EDIT: If you're thinking, "but big models need the higher latency of Thunderbolt" or "you can't do that over Wi-Fi for such huge models", you're thinking too narrowly. Think about the devices Apple consumers own, their interconnectedness, and the underutilized but standardized hardware within them with predictable OSes. Suddenly you're not jamming existing models onto substandard hardware or networks, but rethinking how to run models effectively over consumer distributed compute. Different set of problems.

  • inference accelerators ... It’s why Apple is so far ahead of their peers in local device AI compute, and will be for some time.

    Not really. llama.cpp was just using the GPU when it took off. Apple's advantage is more VRAM capacity.

    this introduction isn’t just for large clusters

    It doesn't work for large clusters at all; it's limited to 6-7 Macs and most people will probably use just 2 Macs.

  • The bandwidth of rdma over thunderbolt is so much faster (and lower latency) than Apple's system of mostly-wireless devices, I can't see how any learnings here would transfer.

    • You're thinking, "You can't put modern models on that sort of distributed compute network", which is technically correct.

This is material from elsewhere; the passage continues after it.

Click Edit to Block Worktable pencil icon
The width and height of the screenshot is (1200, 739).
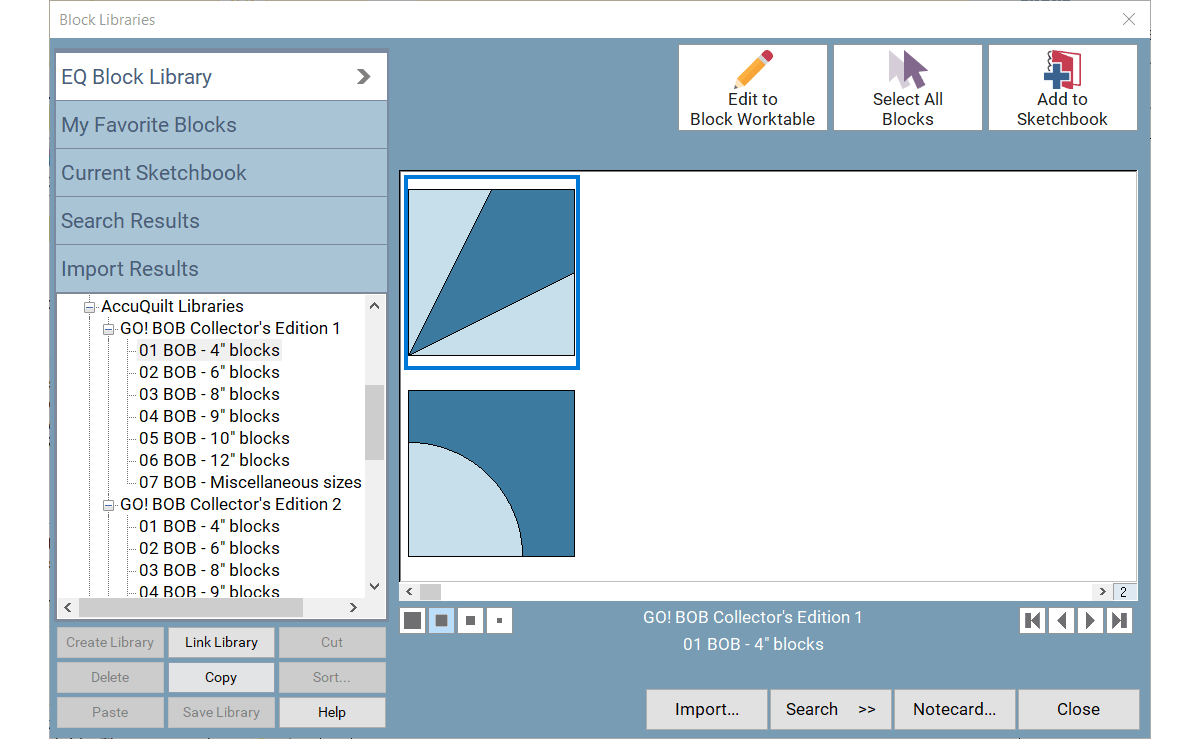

      I was thinking, "How could we package or run these kinds of large models or workloads across a consumer's distributed compute?" The Engineer in me got as far as "Enumerate devices on network via mDNS or Bonjour, compare keys against iCloud device keys or otherwise perform authentication, share utilization telemetry and permit workload scheduling/balance" before I realized that's probably what they're testing here to a degree, even if they're using RDMA.

  • I think you are spot on, and this fits perfectly within my mental model of HomeKit; tasks are distributed to various devices within the network based on capabilities and authentication, and given a very fast bus Apple can scale the heck out of this.

    • Consumers generally have far more compute than they think; it's just all distributed across devices and hard to utilize effectively over unreliable interfaces (e.g. Wi-Fi). If Apple (or anyone, really) could figure out a way to utilize that at modern scales, I wager privacy-conscious consumers would gladly trade some latency in responses in favor of superior overall model performance - heck, branding it as "deep thinking" might even pull more customers in via marketing alone ("thinks longer, for better results" or some vaguely-not-suable marketing slogan). It could even be made into an API for things like batch image or video rendering, but without the hassle of setting up an app-specific render farm.

      There's definitely something there, but Apple's really the only player setup to capitalize on it via their halo effect with devices and operating systems. Everyone else is too fragmented to make it happen.